HARPUT KONSEYİ KURULMALI
Kadim ve köklü yerleşim birimleri arasında önemli bir konumda bulunan Harput, geçmişin kültürel mirasını bugünlere taşıma noktasında yeterli ilgiyi görmedi
Kadim ve köklü yerleşim birimleri arasında önemli bir konumda bulunan Harput, geçmişin kültürel mirasını bugünlere taşıma noktasında yeterli ilgiyi görmediği gibi günümüzde 'ihya'adına yapılan çalışmalar da tartışma yaratmaya devam ediyor.
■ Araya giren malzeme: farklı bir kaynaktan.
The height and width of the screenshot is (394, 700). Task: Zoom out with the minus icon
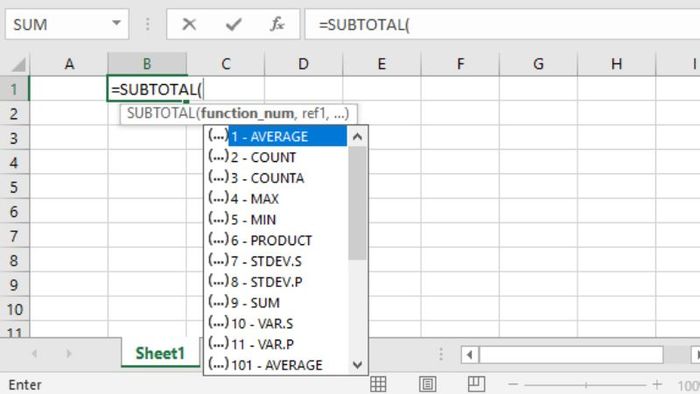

Geçmişin birçok medeniyet ve kültürlerine ev sahipliği yapan birçok uygarlıkların gelişmesine sahne olan Harput, hem geçmişi hem de geleceği konusunda yara üstüne yara almaya devam ediyor.
Bugüne kadar her siyasinin, her bakanın ve her hükümetin Elazığ ile ilgili öncelik ve projelerinde ilk sırayı alan Harput, üzerinde bulundurduğu tarihi müktesebatı ile açık hava müzesini andırırken bugüne kadar bu potansiyeli değerlendirecek bir köklü projeye hasret kaldı.
'ÇIKTIM KAYABAŞINA'
Harput ile ilgili çalışma yapma yerine üzerine ağıtların yakıldığı bir tarihi merkez olması yönüyle de oldukça mahzun ve oldukça mağdur durumda. Bugüne kadar merkezine Harput'u alan birçok dernek, vakıf ve platform kurulmuş ise de bunların bir çoğu Harput'u değil ama kurucularını bir yerlere taşıdı. Harput'un üzerinden siyaset yapanlar, bürokrasiye kapak atanlar şimdilerde ne yazık ki ortada yoklar. Tek yaptıkları 'Çıktım kayabaşına baktım mezraya' şiirleri okumak.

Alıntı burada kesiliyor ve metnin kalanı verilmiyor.